Indian ecofeminist philosopher, author, and food sovereignty activist Dr. Vandana Shiva gave a talk In Defense of Food Sovereignty with clarity and passion at The Mexican Ministry of Agriculture and Rural Development in support of a Mexican protection policy against transgenic corn for tortillas.
In February 2023, President Lopez Obrero announced the ban on American transgenic corn to protect native varieties and support the Indigenous farmers who have cultivated them for generations.
However, this decision has resulted in trade disputes between the U.S. and Mexico. The U.S. claims Mexico is violating the 2020 United States-Mexico-Canada Agreement (USMCA), and established a Dispute Panel In August 2023.
According to American Ambassador to Mexico Katherine Tai, the purpose of the panel is to ensure that “Mexico eliminate[s] its USMCA-inconsistent biotechnology measures so that American farmers can continue to access the Mexican market and use innovative tools to respond to climate and food security challenges.”
The United States exported $13.1 billion in corn in 2023, $5.4 billion of which went to Mexico. In November 20204, if Mexico is found to violate trade agreements, they will have 45 days to resolve the issue, or the U.S. can implement a similar trade restriction.
However, Mexico has already banned the cultivation of GMO seeds since 2013, and plans to phase out GMO corn for human and eventually animal consumption in order to use Indigenous varieties and embrace food sovereignty.
Food sovereignty is the right to healthy and culturally appropriate food produced through ecologically sound and sustainable methods. María Elena Álvarez-Buylla Roces, general director for the National Council of Humanities, Sciences, and Technologies, said "food sovereignty is the basis of our national sovereignty." She has extensively studied the effect of transgenic corn on ecosystems and believes it is possible to have higher yields and environmental benefits through replacing GMO corn imports with locally-grown native corn.
American agribusiness corporations have implemented Green Revolution technology in both India and Mexico since the 1960’s, with features such as transgenic seeds, chemical herbicides and pesticides, and modern machinery. Dr. Shiva criticizes the Green Revolution as a form of neo-colonialism that turns seeds, a natural free resource, into a patented commodity.

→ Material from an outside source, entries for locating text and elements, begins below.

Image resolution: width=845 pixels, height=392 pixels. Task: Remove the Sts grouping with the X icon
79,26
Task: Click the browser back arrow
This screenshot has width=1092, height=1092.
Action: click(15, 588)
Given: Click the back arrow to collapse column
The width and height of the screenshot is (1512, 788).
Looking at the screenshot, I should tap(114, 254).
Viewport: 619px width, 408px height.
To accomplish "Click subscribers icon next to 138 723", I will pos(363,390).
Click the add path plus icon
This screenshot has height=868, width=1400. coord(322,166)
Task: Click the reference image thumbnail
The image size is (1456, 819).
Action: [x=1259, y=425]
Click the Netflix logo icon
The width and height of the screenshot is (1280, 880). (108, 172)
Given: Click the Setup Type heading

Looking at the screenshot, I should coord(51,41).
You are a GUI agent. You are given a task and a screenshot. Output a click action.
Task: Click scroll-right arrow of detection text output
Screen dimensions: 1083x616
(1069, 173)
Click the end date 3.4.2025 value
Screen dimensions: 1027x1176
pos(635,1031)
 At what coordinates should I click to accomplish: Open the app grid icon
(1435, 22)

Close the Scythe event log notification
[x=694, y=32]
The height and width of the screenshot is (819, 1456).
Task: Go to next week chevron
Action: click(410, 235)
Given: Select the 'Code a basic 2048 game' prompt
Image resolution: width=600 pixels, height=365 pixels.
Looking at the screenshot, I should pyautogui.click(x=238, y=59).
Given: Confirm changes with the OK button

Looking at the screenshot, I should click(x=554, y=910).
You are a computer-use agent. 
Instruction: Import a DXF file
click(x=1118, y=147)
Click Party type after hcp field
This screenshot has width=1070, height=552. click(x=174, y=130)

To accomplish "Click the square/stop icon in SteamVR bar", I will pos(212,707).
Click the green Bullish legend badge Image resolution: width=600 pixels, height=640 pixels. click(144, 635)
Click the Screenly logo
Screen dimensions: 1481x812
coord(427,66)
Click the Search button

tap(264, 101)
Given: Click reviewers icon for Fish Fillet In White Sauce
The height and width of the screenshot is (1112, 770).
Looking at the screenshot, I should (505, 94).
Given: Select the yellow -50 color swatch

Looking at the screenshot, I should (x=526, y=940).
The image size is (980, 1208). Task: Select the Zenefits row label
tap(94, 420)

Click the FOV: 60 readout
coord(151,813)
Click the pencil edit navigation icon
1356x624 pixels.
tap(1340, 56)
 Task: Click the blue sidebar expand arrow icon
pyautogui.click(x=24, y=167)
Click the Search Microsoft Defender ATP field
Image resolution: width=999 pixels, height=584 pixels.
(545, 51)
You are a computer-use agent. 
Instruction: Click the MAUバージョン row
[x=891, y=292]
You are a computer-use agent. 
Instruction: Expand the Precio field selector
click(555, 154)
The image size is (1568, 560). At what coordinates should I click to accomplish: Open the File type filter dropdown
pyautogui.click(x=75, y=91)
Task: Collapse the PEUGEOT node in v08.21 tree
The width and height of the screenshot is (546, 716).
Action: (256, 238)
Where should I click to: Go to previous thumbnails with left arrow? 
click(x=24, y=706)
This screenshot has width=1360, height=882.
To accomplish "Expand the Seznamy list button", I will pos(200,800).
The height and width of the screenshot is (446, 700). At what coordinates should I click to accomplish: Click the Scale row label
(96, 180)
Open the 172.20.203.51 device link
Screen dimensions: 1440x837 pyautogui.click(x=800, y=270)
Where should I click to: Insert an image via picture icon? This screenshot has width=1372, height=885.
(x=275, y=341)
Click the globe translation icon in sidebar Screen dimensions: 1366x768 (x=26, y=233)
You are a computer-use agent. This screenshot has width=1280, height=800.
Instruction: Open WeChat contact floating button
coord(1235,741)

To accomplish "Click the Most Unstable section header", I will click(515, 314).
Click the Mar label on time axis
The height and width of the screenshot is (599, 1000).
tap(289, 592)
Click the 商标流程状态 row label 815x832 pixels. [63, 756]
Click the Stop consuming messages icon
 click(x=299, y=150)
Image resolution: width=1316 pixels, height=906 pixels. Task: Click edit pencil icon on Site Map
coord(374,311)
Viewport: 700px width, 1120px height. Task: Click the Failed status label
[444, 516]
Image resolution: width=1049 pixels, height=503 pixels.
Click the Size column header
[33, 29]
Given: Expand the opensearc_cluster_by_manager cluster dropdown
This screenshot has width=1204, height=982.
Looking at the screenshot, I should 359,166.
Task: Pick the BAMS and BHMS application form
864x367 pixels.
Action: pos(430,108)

“I call it food fascism. From one day to the next, the food that we had always grown, in some way, became illegal. That is what could happen to the corn sellers,” Dr. Shiva said. “They want to make food a consumer good, but food is the key to life.”
Currently, saving patented transgenic seeds for commercial use is prohibited in the United States by most seed companies, such as Monsanto-Bayer, Syngenta, and Corteva, who patent their seeds under intellectual property laws. This forces farmers to purchase more seeds each year. American farmers paid just under $60 billion in 2023 for seeds alone and prices are expected to continue inflating.
With the signing of the North American Free Trade Agreement in 1994 and the U.S.-India Knowledge Initiative on Agricultural Education, Teaching, Research, Service, and Commercial Linkages in 2006, Mexico and India imported more biotech such as GMO seeds and new pesticides from these agribusinesses.
“Before the price of the seed was zero. When biotech cotton arrived, it started at 5 rupees per kilo and from there it has multiplied to almost 4 thousand rupees. Little by little, they have been forcing farmers to buy on credit, and in a few years they take away their land due to debt,” said Dr. Shiva.
In India, around 400,000 farmers have died by suicide between 1995 and 2018. Dr. Shiva argues that the farmer debt accumulated by these trade agreements are driving the suicides. While biotech technologies result in high yields in the first years, the soil later becomes compact and leached of nutrients, requiring expensive yearly purchases of chemical inputs in order to continue steady output. Countries around the globe are beginning to rebel against the financial pressures placed on farmers under these trade agreements.
“Right now, as we are in this meeting, there are protests in India for fair seed prices,” Dr. Shiva said. “For weeks we have seen protests in Latvia, Germany, France, Scotland and Greece; also in Spain and Italy, as if a new country was added every day.”
Dr. Shiva advocates for Indigenous and campesino technology and knowledge, naming the cornfield itself as a place of resistance. The Mexican milpa, for example, is a sustainable system that grows crops like corn, beans, chili peppers, squash, quelites and amaranth together. It serves as a model of agro-ecological innovation where farmers can continue to naturally breed climate-resistant varieties of corn that will remain widely accessible to all.
Colectivo Maya de los Chenes member Leydy Pech played a pivotal role in halting the importation of Monsanto-Bayer soybean seeds into Mexico in 2017. Also known as the Guardian of the Bees, she affirmed caring for Native corn varieties in lieu with the organization Sin Maiz, No Hay Pais (Without Corn, There is No Country).
“In my native language, we say that they are heartless seeds. They do not have life because our seeds have life,” Pech said. “They have been from generation to generation. We have cared for and preserved them. It is what has allowed us to live and be in our towns and territories to this day.”